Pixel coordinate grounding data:
══════
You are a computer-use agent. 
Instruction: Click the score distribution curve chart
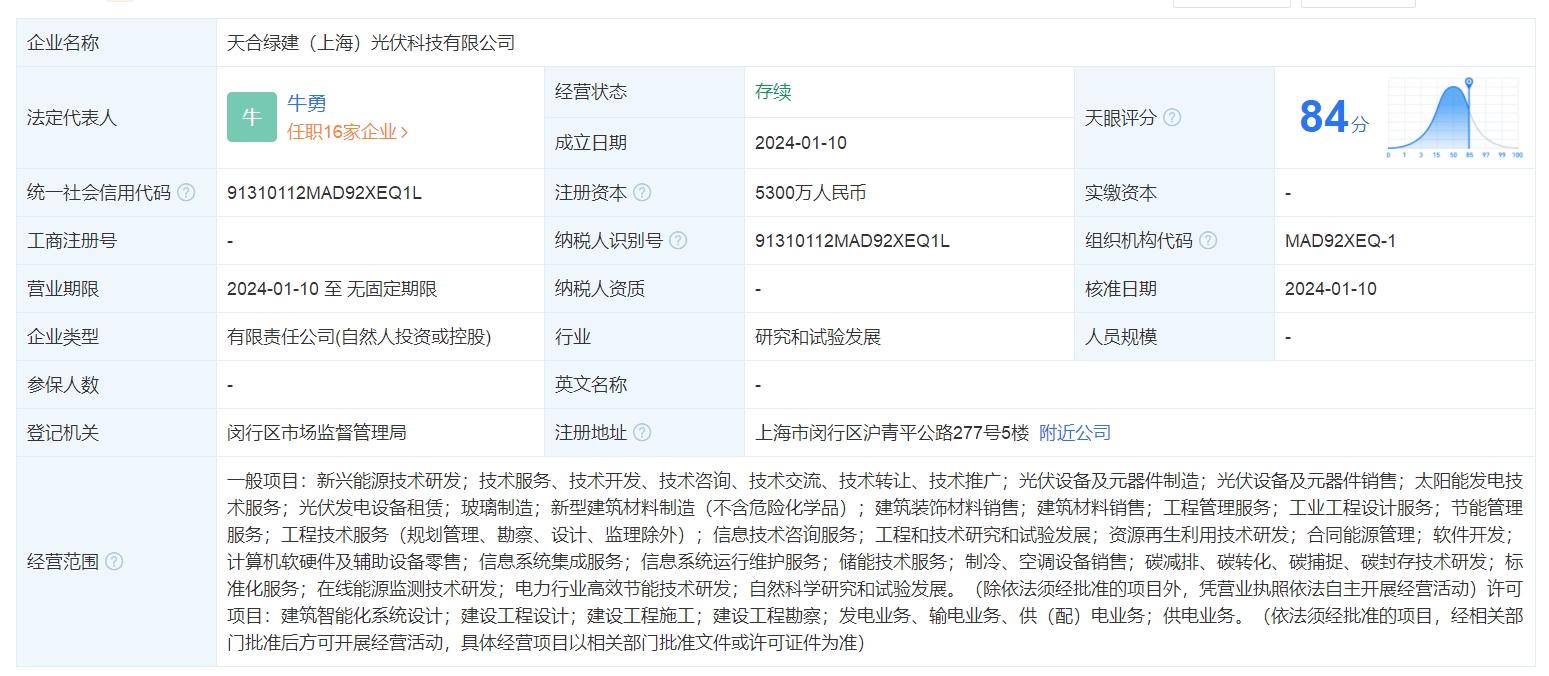coord(1454,118)
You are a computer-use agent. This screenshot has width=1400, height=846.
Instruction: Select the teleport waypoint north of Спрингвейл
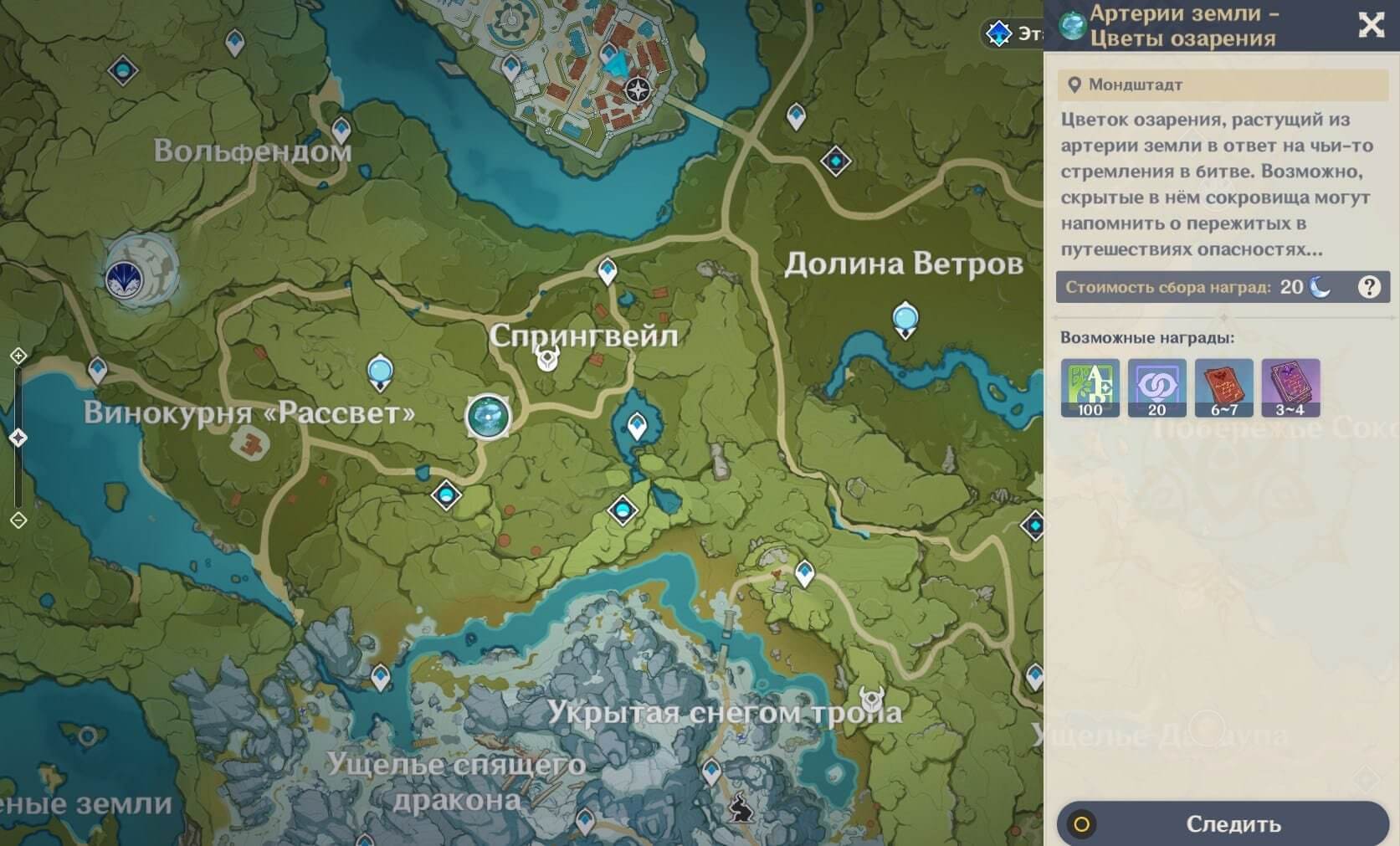coord(608,270)
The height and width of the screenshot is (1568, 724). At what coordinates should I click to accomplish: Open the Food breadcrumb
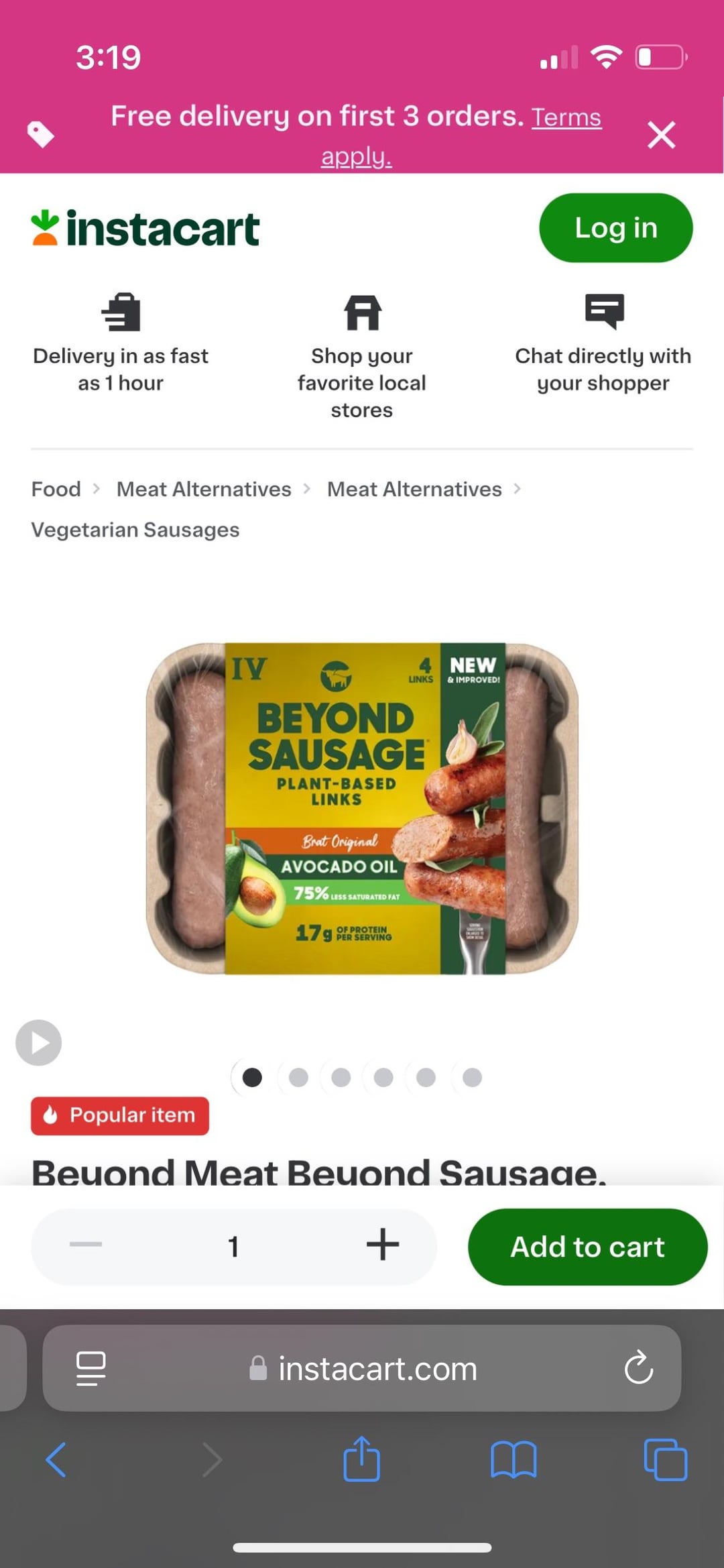(56, 489)
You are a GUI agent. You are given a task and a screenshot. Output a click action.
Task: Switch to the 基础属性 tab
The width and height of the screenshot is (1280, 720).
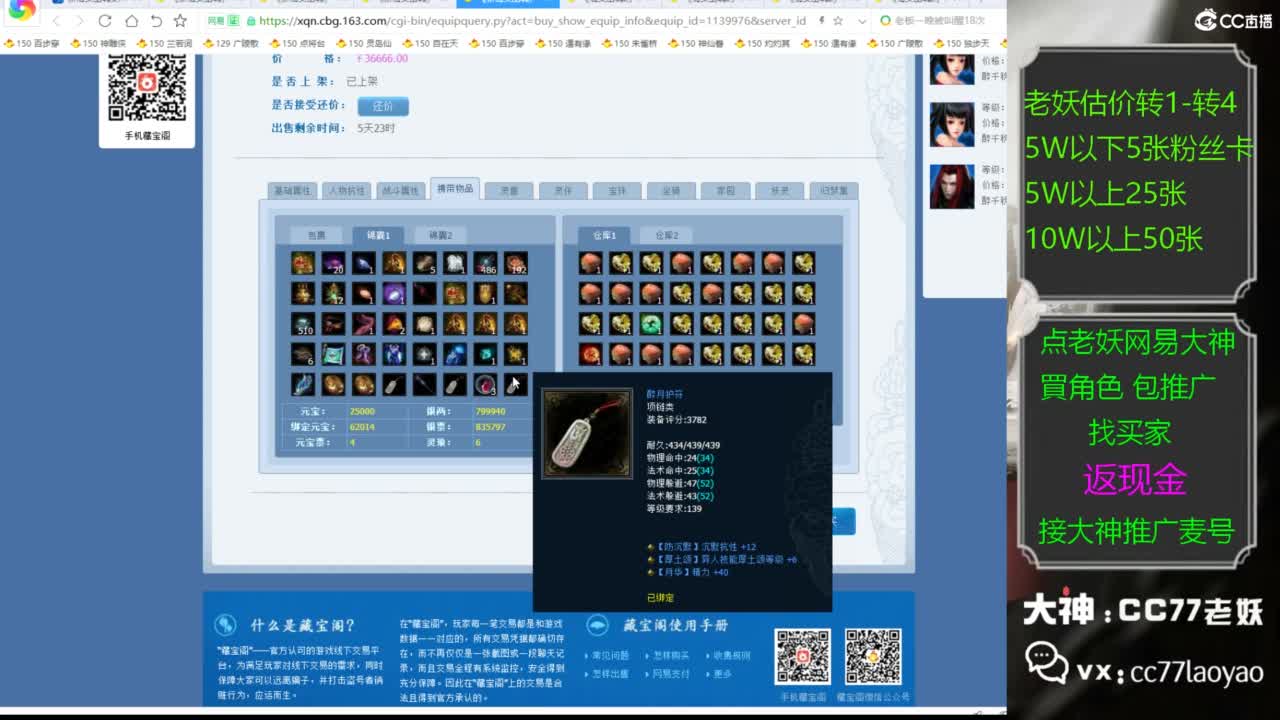coord(293,189)

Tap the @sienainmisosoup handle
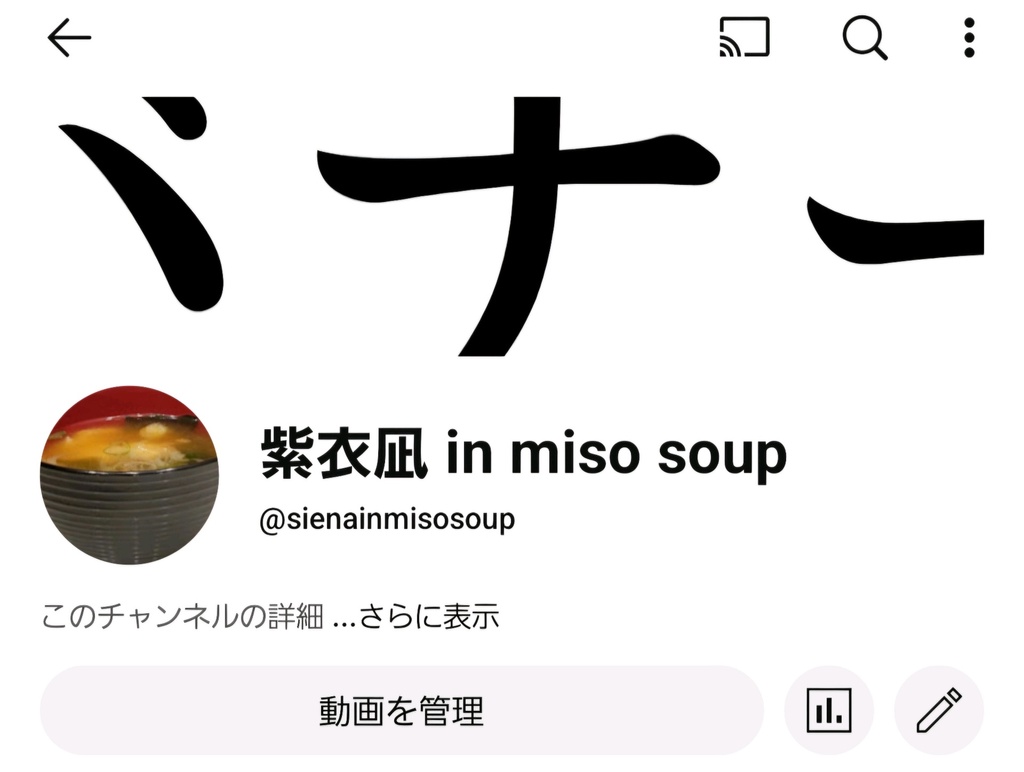point(387,521)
══════
▶ WHAT YOU ARE ASKED TO DO
Exactly the lines above, from the one containing "Instruction: Select the" down to the one containing "Task: Switch to the 基础属性 tab", are to be repeated, including both ends. Pictures are not part of the copy.

▶ RESULT
Instruction: Select the teleport waypoint north of Спрингвейл
coord(608,270)
The height and width of the screenshot is (1568, 724). At what coordinates should I click to accomplish: Open the Food breadcrumb
(56, 489)
You are a GUI agent. You are given a task and a screenshot. Output a click action.
Task: Switch to the 基础属性 tab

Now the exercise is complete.